#### Extracted material ####

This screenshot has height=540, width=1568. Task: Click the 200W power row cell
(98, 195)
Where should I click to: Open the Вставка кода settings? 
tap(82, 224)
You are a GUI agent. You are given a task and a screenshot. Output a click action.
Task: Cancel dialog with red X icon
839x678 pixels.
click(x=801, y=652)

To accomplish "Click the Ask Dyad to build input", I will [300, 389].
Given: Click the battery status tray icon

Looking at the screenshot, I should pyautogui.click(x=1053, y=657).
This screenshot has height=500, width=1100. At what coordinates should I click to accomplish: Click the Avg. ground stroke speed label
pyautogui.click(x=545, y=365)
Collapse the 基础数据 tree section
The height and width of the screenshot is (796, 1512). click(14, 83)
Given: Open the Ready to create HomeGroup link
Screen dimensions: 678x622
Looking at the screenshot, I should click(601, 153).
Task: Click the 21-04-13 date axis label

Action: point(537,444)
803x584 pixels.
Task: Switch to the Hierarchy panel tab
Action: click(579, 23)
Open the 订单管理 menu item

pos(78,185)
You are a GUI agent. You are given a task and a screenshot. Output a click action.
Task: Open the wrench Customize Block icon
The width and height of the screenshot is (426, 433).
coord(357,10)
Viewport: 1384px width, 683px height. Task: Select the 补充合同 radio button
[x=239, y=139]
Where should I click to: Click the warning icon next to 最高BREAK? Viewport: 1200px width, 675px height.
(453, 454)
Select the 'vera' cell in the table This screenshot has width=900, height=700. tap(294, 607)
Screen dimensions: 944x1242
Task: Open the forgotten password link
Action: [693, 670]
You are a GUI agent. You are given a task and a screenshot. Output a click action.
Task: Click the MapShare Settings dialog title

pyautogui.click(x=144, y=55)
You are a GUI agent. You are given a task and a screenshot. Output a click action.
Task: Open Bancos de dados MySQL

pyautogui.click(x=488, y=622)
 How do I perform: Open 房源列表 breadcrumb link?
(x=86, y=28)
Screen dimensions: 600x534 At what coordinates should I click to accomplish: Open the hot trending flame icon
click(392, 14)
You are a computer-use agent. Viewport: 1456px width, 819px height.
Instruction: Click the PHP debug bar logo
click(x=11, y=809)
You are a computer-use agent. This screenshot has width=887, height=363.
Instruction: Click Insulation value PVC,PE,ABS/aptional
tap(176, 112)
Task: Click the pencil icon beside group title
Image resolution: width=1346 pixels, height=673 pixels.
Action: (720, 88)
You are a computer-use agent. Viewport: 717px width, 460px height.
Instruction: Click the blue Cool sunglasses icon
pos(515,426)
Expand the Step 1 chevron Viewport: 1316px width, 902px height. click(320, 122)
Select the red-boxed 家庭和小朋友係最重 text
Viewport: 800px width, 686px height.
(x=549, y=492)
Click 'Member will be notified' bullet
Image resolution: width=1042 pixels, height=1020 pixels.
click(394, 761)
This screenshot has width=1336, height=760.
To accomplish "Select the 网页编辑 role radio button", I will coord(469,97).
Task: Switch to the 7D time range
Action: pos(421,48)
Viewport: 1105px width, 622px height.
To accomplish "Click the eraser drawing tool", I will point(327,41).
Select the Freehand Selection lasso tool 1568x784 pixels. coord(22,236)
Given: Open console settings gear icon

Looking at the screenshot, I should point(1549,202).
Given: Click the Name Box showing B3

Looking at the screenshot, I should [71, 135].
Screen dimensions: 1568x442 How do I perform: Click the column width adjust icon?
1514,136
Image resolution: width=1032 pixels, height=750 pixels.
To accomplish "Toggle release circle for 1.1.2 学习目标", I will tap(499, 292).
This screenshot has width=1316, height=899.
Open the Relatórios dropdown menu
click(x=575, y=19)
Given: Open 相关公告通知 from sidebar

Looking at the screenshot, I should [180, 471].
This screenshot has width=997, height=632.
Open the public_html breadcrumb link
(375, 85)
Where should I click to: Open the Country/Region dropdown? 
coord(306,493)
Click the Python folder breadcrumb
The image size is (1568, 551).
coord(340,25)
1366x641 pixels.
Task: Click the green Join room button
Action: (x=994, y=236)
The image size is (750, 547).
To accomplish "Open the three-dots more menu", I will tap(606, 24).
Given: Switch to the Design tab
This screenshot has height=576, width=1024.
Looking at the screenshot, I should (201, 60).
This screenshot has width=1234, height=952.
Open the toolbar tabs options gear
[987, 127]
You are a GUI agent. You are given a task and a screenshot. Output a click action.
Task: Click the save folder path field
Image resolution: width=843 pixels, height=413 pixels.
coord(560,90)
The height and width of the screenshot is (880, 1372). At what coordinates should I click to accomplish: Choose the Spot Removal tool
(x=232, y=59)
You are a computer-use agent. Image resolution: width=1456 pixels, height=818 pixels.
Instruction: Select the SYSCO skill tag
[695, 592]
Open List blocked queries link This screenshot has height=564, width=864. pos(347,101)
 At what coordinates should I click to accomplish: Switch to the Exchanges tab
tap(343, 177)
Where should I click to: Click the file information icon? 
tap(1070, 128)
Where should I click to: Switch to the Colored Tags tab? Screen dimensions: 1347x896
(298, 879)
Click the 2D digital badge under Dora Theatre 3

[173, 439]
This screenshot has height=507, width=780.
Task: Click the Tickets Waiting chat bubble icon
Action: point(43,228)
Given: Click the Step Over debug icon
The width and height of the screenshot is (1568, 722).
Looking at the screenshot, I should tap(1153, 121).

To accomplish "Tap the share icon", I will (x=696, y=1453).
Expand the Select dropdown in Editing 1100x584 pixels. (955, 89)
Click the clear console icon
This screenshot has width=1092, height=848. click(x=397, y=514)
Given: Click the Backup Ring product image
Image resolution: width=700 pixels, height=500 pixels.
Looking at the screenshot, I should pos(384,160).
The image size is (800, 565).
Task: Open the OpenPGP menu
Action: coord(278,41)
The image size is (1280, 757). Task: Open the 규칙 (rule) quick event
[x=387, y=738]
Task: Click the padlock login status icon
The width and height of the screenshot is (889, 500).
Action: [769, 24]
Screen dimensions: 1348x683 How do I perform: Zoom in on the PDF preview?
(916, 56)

####

▸ Given task: Reproduce every row above verbatim, from the line containing "Where should I click to: Open the Country/Region" down to the line containing "will tap(606, 24).", both included.

▸ Exercise result:
Where should I click to: Open the Country/Region dropdown? 
coord(306,493)
Click the Python folder breadcrumb
The image size is (1568, 551).
coord(340,25)
1366x641 pixels.
Task: Click the green Join room button
Action: (x=994, y=236)
The image size is (750, 547).
To accomplish "Open the three-dots more menu", I will tap(606, 24).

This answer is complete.